Exercise objective ▸ Once the line containing "Aktualności (1930, 25)" is found in the entries below, reproduce it and every line after it, stopping at and including the line containing "Reeses Nutrageous Bar King Size 87g (Case of 18) (654, 1215)"; reproduce nothing else, and keep each line exact.

Collected data entries

*-*-*

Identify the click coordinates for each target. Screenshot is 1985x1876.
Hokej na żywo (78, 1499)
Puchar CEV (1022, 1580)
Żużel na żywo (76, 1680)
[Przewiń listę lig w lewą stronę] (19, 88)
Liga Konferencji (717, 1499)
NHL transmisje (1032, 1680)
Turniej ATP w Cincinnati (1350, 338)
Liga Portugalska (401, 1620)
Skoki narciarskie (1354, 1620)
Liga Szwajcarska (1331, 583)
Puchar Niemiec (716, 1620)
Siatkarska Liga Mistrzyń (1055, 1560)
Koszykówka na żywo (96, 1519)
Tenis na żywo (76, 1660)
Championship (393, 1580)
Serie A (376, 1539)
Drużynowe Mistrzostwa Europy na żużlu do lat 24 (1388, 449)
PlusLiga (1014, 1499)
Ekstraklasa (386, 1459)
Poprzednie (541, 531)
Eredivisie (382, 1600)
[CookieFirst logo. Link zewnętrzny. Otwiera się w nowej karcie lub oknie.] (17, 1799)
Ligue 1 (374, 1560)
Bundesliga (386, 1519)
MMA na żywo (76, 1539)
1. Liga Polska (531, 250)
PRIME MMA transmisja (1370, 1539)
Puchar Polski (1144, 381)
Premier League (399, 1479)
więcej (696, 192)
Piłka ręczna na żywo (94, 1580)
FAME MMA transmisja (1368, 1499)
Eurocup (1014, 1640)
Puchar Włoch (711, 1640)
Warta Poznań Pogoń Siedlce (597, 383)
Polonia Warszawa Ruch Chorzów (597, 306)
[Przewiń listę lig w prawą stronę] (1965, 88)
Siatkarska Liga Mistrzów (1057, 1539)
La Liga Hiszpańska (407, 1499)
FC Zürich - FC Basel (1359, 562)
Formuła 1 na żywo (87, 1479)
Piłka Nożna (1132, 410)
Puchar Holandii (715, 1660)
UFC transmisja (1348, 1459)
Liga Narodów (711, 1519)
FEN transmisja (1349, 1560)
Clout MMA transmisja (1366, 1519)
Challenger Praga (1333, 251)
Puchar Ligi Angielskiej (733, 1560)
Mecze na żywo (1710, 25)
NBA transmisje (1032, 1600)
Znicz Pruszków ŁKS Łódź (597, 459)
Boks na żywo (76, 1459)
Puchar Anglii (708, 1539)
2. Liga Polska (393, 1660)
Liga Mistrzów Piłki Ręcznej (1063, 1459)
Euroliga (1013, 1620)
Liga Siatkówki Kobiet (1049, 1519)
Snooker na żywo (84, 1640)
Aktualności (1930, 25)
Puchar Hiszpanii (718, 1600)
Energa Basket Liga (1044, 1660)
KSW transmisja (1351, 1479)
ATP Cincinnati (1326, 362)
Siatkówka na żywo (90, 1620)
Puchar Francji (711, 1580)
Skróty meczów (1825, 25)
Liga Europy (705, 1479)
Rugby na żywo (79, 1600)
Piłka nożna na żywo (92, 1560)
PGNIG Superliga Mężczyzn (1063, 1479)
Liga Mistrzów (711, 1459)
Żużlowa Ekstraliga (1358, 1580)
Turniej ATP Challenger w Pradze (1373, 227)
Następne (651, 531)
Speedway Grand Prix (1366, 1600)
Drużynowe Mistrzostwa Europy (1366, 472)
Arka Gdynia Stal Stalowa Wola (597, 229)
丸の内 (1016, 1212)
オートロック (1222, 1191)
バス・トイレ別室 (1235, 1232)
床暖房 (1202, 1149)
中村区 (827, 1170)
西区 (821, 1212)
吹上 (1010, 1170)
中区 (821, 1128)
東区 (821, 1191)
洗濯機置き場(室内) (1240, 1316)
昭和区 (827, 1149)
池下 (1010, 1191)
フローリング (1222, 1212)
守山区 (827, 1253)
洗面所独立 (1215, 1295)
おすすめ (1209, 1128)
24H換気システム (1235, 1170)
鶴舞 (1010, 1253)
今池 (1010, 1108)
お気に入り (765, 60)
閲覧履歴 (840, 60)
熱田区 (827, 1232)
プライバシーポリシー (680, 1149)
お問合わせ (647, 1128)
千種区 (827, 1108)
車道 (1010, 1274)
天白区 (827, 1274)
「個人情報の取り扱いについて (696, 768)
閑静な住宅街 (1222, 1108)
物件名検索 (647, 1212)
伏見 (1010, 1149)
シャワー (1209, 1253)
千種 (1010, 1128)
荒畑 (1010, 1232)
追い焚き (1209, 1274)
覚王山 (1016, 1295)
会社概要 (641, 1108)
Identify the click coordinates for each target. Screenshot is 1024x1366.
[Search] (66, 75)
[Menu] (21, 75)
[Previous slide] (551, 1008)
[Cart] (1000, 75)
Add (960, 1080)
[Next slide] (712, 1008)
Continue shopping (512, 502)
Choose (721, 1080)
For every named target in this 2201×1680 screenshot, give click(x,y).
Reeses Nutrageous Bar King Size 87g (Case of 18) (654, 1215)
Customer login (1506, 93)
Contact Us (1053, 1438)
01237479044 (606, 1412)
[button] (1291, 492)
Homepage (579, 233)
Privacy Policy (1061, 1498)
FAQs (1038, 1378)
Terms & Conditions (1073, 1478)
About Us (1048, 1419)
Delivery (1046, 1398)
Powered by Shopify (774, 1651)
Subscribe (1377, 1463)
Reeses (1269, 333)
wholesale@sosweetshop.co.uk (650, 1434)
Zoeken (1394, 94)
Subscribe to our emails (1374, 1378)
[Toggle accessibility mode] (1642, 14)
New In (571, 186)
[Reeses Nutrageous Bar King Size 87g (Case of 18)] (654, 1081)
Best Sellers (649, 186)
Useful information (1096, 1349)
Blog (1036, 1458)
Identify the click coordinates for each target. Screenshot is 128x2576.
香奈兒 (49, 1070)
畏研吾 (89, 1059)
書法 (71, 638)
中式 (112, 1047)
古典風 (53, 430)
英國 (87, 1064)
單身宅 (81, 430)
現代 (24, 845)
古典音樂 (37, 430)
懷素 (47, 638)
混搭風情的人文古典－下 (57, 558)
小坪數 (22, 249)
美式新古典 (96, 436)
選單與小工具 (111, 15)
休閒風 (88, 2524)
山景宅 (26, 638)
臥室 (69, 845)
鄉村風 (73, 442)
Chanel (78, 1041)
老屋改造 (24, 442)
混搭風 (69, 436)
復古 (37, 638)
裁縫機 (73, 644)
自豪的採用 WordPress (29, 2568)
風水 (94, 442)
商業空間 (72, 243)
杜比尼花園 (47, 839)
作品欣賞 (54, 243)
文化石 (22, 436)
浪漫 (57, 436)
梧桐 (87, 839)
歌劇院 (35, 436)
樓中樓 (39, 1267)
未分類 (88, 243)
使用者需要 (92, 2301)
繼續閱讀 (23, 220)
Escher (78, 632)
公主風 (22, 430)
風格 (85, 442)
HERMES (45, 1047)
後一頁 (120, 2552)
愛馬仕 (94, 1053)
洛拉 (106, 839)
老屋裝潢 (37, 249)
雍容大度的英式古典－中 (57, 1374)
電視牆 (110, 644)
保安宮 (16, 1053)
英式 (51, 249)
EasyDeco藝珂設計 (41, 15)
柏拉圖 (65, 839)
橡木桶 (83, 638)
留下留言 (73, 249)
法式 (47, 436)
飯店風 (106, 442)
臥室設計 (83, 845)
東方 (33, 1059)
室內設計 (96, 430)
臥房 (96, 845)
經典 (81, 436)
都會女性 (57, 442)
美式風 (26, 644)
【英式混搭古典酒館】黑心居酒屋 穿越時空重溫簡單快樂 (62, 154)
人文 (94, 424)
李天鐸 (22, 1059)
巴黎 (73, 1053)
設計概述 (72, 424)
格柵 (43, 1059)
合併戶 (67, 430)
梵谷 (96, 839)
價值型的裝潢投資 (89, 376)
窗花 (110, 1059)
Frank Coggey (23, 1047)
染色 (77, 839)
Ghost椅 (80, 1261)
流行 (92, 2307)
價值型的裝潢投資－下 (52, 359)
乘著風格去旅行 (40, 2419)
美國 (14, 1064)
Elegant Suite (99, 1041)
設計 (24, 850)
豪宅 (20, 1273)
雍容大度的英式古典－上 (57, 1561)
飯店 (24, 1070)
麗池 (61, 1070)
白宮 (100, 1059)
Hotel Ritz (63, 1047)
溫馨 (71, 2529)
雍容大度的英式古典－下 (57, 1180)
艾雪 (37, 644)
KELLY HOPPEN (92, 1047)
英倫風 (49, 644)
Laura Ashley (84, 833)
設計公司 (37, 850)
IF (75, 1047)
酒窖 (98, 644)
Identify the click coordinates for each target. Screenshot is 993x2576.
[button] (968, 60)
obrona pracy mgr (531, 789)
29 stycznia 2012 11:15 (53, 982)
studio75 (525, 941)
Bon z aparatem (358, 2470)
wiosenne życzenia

*-*-*

Solved exercise ▸
Aktualności (1930, 25)
Puchar Hiszpanii (718, 1600)
Energa Basket Liga (1044, 1660)
KSW transmisja (1351, 1479)
ATP Cincinnati (1326, 362)
Siatkówka na żywo (90, 1620)
Puchar Francji (711, 1580)
Skróty meczów (1825, 25)
Liga Europy (705, 1479)
Rugby na żywo (79, 1600)
Piłka nożna na żywo (92, 1560)
PGNIG Superliga Mężczyzn (1063, 1479)
Liga Mistrzów (711, 1459)
Żużlowa Ekstraliga (1358, 1580)
Turniej ATP Challenger w Pradze (1373, 227)
Następne (651, 531)
Speedway Grand Prix (1366, 1600)
Drużynowe Mistrzostwa Europy (1366, 472)
Arka Gdynia Stal Stalowa Wola (597, 229)
丸の内 (1016, 1212)
オートロック (1222, 1191)
バス・トイレ別室 (1235, 1232)
床暖房 (1202, 1149)
中村区 (827, 1170)
西区 (821, 1212)
吹上 (1010, 1170)
中区 (821, 1128)
東区 (821, 1191)
洗濯機置き場(室内) (1240, 1316)
昭和区 (827, 1149)
池下 (1010, 1191)
フローリング (1222, 1212)
守山区 (827, 1253)
洗面所独立 (1215, 1295)
おすすめ (1209, 1128)
24H換気システム (1235, 1170)
鶴舞 (1010, 1253)
今池 (1010, 1108)
お気に入り (765, 60)
閲覧履歴 (840, 60)
熱田区 (827, 1232)
プライバシーポリシー (680, 1149)
お問合わせ (647, 1128)
千種区 (827, 1108)
車道 (1010, 1274)
天白区 (827, 1274)
「個人情報の取り扱いについて (696, 768)
閑静な住宅街 (1222, 1108)
物件名検索 (647, 1212)
伏見 (1010, 1149)
シャワー (1209, 1253)
千種 (1010, 1128)
荒畑 (1010, 1232)
追い焚き (1209, 1274)
覚王山 (1016, 1295)
会社概要 (641, 1108)
Identify the click coordinates for each target. Screenshot is 1024x1366.
[Search] (66, 75)
[Menu] (21, 75)
[Previous slide] (551, 1008)
[Cart] (1000, 75)
Add (960, 1080)
[Next slide] (712, 1008)
Continue shopping (512, 502)
Choose (721, 1080)
For every named target in this 2201×1680 screenshot, give click(x,y).
Reeses Nutrageous Bar King Size 87g (Case of 18) (654, 1215)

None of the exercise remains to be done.